> _To do_
Starting at the line that contains "573x351 pixels.", transcribe every remaining line of the data below exactly, and omit all pictures.

> _Records supplied_
—————

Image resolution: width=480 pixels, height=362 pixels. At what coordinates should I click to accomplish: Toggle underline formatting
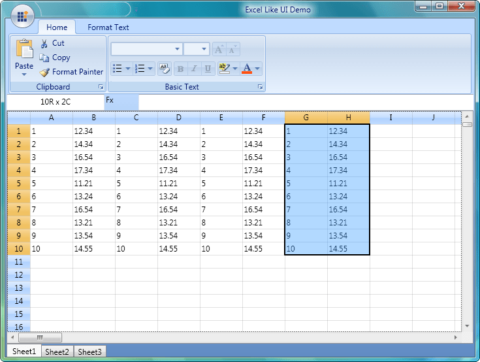coord(208,69)
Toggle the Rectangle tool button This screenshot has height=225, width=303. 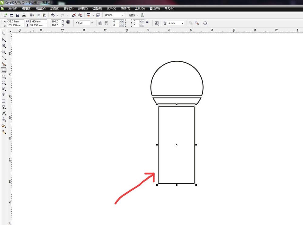(x=3, y=70)
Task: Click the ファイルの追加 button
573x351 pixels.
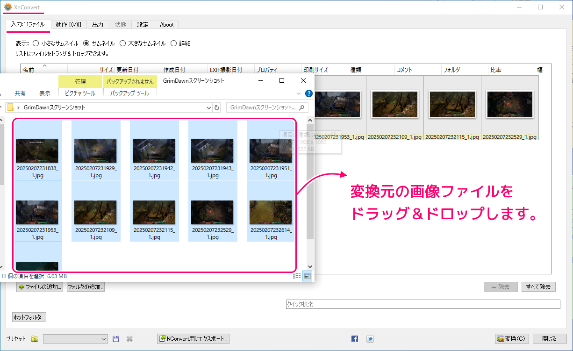Action: click(x=40, y=287)
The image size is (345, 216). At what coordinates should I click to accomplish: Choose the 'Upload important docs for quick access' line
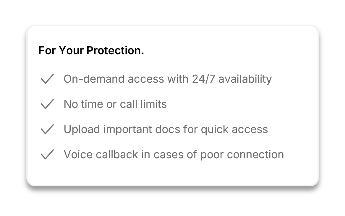[x=166, y=129]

—————

> _Your response_
573x351 pixels.
Action: click(x=40, y=287)
The image size is (345, 216). At what coordinates should I click to accomplish: Choose the 'Upload important docs for quick access' line
[x=166, y=129]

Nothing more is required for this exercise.